El arte de cocinar

En muchas ocasiones la gente no tiene tiempo ni ganas para aplicar arte de la cocina, renegándolo a un plano secundario de la vida, cuando en realidad por todos es sabido, que sin comer el cuerpo físico enferma y muere. Y la desequilibrada nutrición no es nada aconsejable…

En nuestra sociedad actual no se premia el uso del tiempo para realizar muchas actividades varias pues la mayoría del tiempo se está sometido a una oculta esclavitud bajo un falso clima de libertad, trabajo excesivo para los que lo tienen y hobbies nocivos para los que la vida les brinda la oportunidad de descansar.

Me refiero, sin pretender ofender a nadie, a lo que se conoce como bajas tentaciones y formas de ocio corrosivo. A modo de ejemplo, veamos 2 situaciones: la posesión material, la base de diseño sobre el cual está montada la sociedad humana actual, o a utilizar el tiempo de ocio para ver, entre muchos ejemplos, la caja tonta con programas de muy baja calidad (no todos, pero si en una gran mayoría de ellos) que no solo atonta, adormece y enferma, sino que además generar nuevas necesidades de consumo a través de la publicidad.

Una ficción muy bien lograda que la gente asume como propia y necesaria, a la par que no se da cuenta del verdadero engaño que hay detrás, fácilmente resumido en las 2 siguientes citas: “tanto tienes, tanto vales”, y “es más importante aparentar que ser”.

Entrando en materia, el arte de cocinar (algo que se ha tratado como discriminatorio y una obligación que se atribuye al género femenino) no solamente nos enseña a manejar alimentos. A través de la paz y el control del equilibrio también nos permite explorar un nuevo mundo de sensaciones y sentimientos comprendiendo que cada parte del universo forma parte de algo más grande, lleno de magia y muy especial.

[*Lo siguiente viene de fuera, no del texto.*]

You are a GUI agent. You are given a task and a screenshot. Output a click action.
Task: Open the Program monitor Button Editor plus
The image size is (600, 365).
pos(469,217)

Gracias a este divertido, barato y rápido aprendizaje diario no sólo mejoraremos nuestro nivel de vida, sino también mejoraremos nuestras habilidades artísticas para nuestro disfrute personal diario y para disfrute de otras personas junto a nosotros. No se trata de elaborar grandes platos de alta cocina, simplemente hacer todas las actividades de la cocina como un juego de refinamiento y aprendizaje diario. A la hora de cortar, freír, saltear, mezclar ingredientes, el diseño del plato, la preparación de la mesa y optimizar recursos de material y la posterior limpieza de todo, se adquieren hábitos que luego se pueden exportar a otras facetas de la vida, algo muy interesante y pragmático. Pero basta de charla, pues las ideas básicas ya han sido introducidas.

 

  • Organización.
  • Conocimiento de alimentos y alquimia alimenticia. Es decir, preparar, seleccionar, elaborar y refinar recetas.
  • El estudio implícito de las propiedades de los alimentos, en forma, en gusto, en olor, de textura y forma.
  • Conocerse mejor a uno mismo.
  • Evolucionar y Madurar.
  • Ser consciente de la realidad que nos rodea a través de los alimentos y la perfección incognoscible del universo.
  • Vivir la vida de forma más distendida y aprender a manejar diferentes herramientas y ser consecuente probando nuestras propias obras y/o creaciones particulares.
  • Mucho más que seguirá viendo a medida que se vaya practicando y mejorando en esta senda del conocimiento, muy pragmática y a la par muy agradecida por los demás comensales y el  propio estómago.
  • Reconocimiento y gratitud oculta en todo.

 

Se trata de adquirir conscientemente conciencia de unos nuevos modelos de vida y hábitos más saludables llegando comprender el equilibrio través del cuerpo físico las correctas medidas de alimentos en sus diferentes ámbitos, a saber, proteínas, vitaminas, grasas, minerales, etcétera.

A la par que ir aprendiendo a erradicar productos precocinados capitalistas (sin amor y pensados exclusivamente para un consumo feroz y rápido para engordar a unos pocos a costa de empobrecer a muchos) de deficiente calidad, con falsos añadidos ya sean conservantes y/o colorantes, y empezar a comprender que tras de cada pequeña acción en el mundo físico, si la mente y el corazón trabajan unidos, no sólo se obtiene un producto perfecto sino que además este irradia la fuerza del amor.

 

Llegar a comprender la idea del equilibrio, arte, paz, focalización, y el amor espiritual manifestada, entre muchos otros.